Cytotoxicity assessment of control and Aβ₄₂-Zn(II) species. (A) Representative pictures of ROS signal (CellRox) in SH-SY5Y cells treated for 1 h with 500 nM, 1 μM, 2 μM, and 4 μM control Aβ₄₂ and enriched Aβ₄₂-Zn(II) species generated after a 20 h stabilization reaction at 20 °C. Scale bar = 100 μm. (B) Quantification of ROS production by treated cells. The CellRox-derived fluorescence (read in the RFP channel) was normalized by the total amount of cells (bright field area). Error bars represent standard deviation from three technical replicates. Statistical analysis was performed by a two-way ANOVA, applying Bonferroni correction for multiple comparisons. Ionomycin was excluded from statistical analysis. *p-value < 0.1, **p-value < 0.01, and ***p-value < 0.001. (C) Representative pictures of intracellular calcium levels (Fluo4) of SH-SY5Y cells treated for 1 h with 500 nM, 1 μM, 2 μM, and 4 μM control Aβ₄₂ and enriched Aβ₄₂-Zn(II) species generated after a 20 h stabilization reaction at 20 °C. Scale bar = 100 μm. (D) Quantification of intracellular calcium levels of treated cells.
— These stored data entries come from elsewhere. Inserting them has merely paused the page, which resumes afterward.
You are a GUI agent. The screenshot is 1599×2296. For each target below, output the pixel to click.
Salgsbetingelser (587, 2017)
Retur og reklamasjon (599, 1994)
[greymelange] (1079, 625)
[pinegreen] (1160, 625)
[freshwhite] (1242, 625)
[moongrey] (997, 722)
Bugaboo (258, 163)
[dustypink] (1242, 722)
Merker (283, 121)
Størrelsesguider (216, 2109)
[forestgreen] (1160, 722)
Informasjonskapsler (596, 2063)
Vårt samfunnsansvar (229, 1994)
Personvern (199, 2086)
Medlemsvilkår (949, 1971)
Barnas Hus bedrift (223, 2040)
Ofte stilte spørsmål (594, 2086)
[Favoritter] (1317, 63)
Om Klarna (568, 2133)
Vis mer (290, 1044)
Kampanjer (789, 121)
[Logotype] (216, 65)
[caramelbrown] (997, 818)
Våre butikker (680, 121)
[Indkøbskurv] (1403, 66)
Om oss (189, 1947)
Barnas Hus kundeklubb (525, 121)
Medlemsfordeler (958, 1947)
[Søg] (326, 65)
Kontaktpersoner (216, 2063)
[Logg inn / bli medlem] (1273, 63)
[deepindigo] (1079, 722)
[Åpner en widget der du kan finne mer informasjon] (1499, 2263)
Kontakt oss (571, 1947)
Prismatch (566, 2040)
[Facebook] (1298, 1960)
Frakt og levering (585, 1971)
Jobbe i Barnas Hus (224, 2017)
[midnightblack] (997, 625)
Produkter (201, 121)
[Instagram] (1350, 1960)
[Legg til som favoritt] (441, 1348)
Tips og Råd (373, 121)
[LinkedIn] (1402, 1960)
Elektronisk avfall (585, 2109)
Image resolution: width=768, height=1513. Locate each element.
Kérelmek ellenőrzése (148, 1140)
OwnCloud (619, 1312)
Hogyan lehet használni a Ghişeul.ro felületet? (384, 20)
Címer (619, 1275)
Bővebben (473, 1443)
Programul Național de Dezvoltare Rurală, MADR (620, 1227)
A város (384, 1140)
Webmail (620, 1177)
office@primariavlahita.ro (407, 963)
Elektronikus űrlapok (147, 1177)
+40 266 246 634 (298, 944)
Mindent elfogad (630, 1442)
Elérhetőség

The Fluo4-derived fluorescence (read in the GFP channel) was normalized by the total amount of cells (bright field area). Error bars represent standard deviation from three technical replicates. Statistical analysis was performed by a two-way ANOVA, applying Bonferroni correction for multiple comparisons. Ionomycin was excluded from statistical analysis. *p-value < 0.1, **p-value < 0.01, ***p-value < 0.001. Vehicle corresponds to buffer enriched with Zn(II).